The point-maze agent learns quickly when given low-level directional advice, but its performance drops when switching to high-level offset waypoint advice at the start of the distillation phase. Because the new advice is an approximation of the old directional advice, our advice-conversion method experiences less of a drop and initially performs better than the paper's advice-distillation method.

Limitations

The main limitation of our experiment is the limited time we were able to run the grounding, distillation and pre-training processes for. Because of this, we chose to focus on the immediate consequences of the switch in advice type, but we would need more time for an effective comparison of the two methods' convergence speeds or overall performance. More pre-training time would also likely improve the performance of our method's agent because the advice it is receiving would be closer to the directional advice it was grounded on.

Additionally, our method has some limits that would make it impractical for some cases. First, it needs a large amount of high- and low-level advice to serve as a training dataset, which could be impractical for some cases, for instance if the advice needs to be human-provided. In this case, providing the high and low-level advice pairs for training becomes expensive and having enough data for proper pretraining is implausible. Allowing the advice-conversion mlp to continue to train during the agent's own training would help with this issue, but then would not allow as smooth of a transition as the pre-training does. The pairing of high-level with low-level advice in pairs also would not work in cases where the two advice types do not have a clear relationship. Finally, the methods used to generate the mlp's training data may not reflect the actual environmental conditions (for instance, our training data assumed no walls inside of the maze), which may hurt the agent's performance when using this data.

Future Research Directions

Simply running the phases of our method for longer would be a good future experiment, allowing the later performance of the two methods to be compared.

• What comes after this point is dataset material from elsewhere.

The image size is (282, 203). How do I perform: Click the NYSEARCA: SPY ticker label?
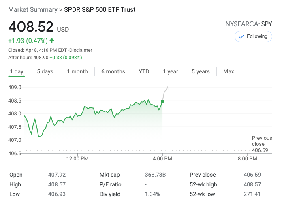point(248,24)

There are also several tweaks to our method that could be tested in future experiments. The time-convergence tradeoff of the advice-conversion mlp could be explored, and the mlp could be allowed to continue training during the distillation phase or even integrated into the agent's own network rather than being separate. Both the paper's and our methods could also be applied to other types of environments and advice, in order to see if the results hold across environment and advice types.

Finally, we addressed earlier the critique that the advice provided in this experiment is fairly simple and low-bandwidth, just being a 2-D vector. This is not really rich in a comparable way to the advice humans learn from. It would be a very interesting future experiment to have a real natural language processing layer that could parse human language into an advice signal that could be provided to and interpreted by a RL agent. This addition would allow much easier human coaching, as coaches would not need to have a technical background and would not need to provide low-level, possibly cryptic advice, making this paper more relevant to practical situations.